Tuesday, June 1, 2010
My mother’s father, Jack Flynn, is the only veteran I know of in my family history. And the only Memorial Day in my childhood that I can remember being celebrated in a traditional way was a singular visit to the cemetery outside of Capac, Michigan where he was laid to rest. I can’t say that I know too much about him, except for the fact that after returning from World War I he finished studies at Detroit College of Law , but never practiced. In fact, never worked, at all. My mother, and her sister, rarely spoke of him—a fact they don’t quite acknowledge, even now. Every year I find out another fact, or two, about him, for example, this year I learned he wore spatz every day. Spatz.

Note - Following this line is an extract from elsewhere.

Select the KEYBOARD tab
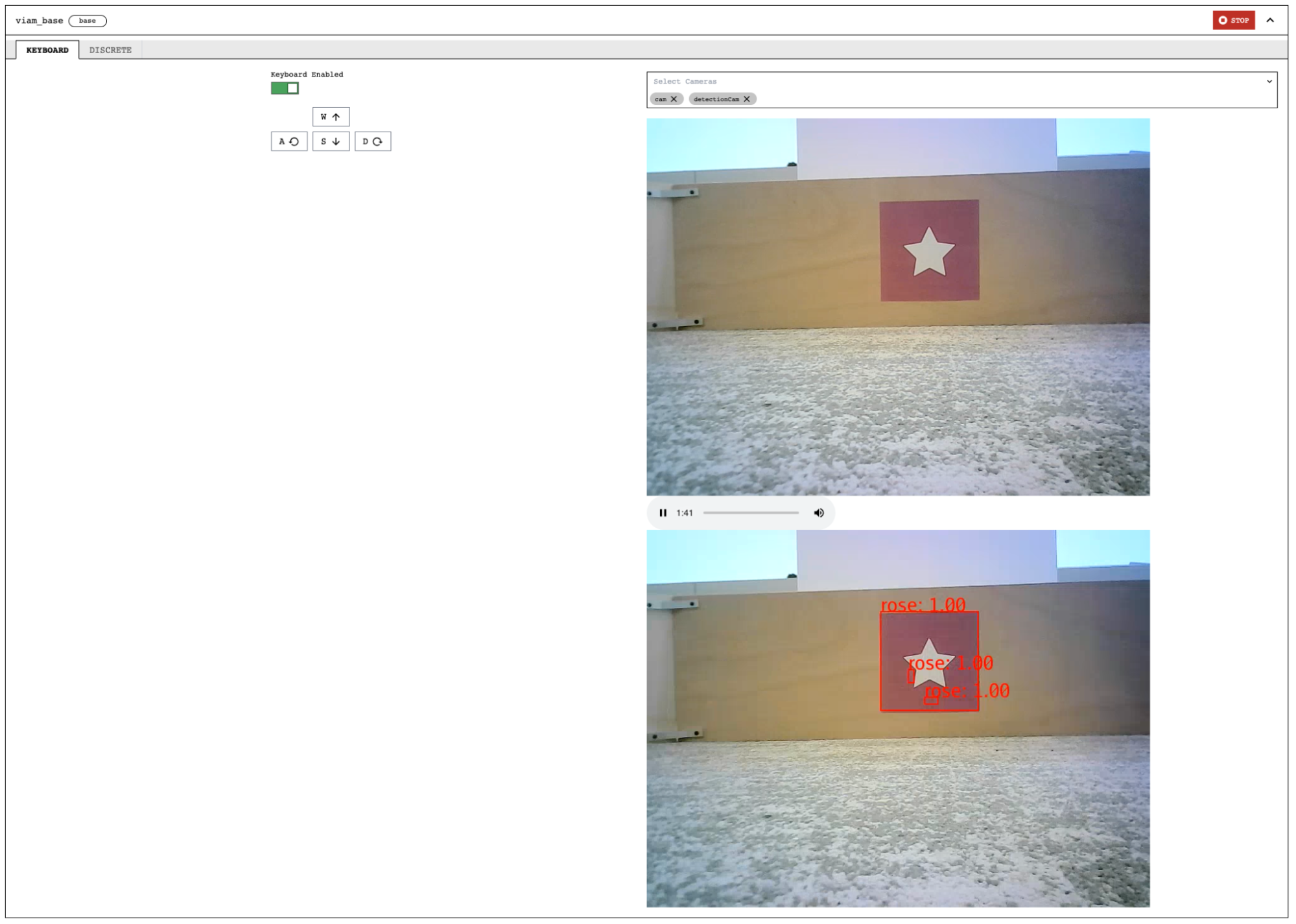[47, 49]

In an early Jules Verne story, space travelers expel a dead dog from their “rocket ship,” only to find that the dog, named “Satellite,” remains with the ship as it hurtles toward the moon through empty space. In this way, Robert Pogue Harrison reminds us, in his book, The Dominion of the Dead, the dead “like to stay close to the living.” I, too, feel that they are never far from us.

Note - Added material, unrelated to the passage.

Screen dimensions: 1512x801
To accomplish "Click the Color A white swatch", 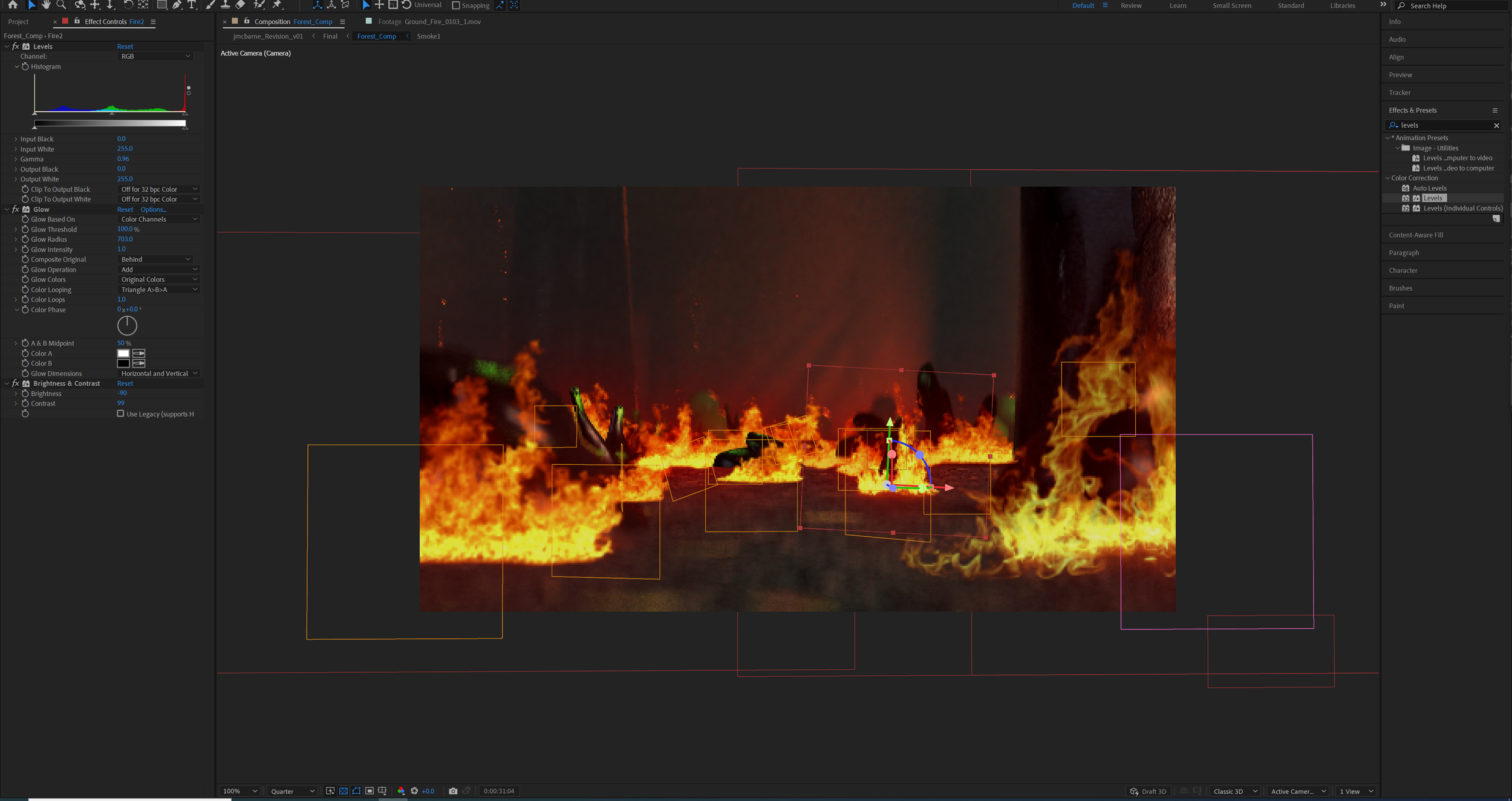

So Memorial Day, I think no more nor less of the dead that any other day. I do however think of the past. It’s really the first day of summer. The smell of mown lawn and motor oil. Ernie Harwell’s voice (Godpseed, Ernie!) describing Al Kaline fouling off pitch after pitch until he finds just the one to line into the gap. Strohs, fire brewed for flavor, preferably in long-necked bottles, recapped so many times that they’re gone grey around the edges. Or Faygo Rock and Rye. Vernors. The last days of grade school, the promise of summer upon us exactly like . . . the promise of summer.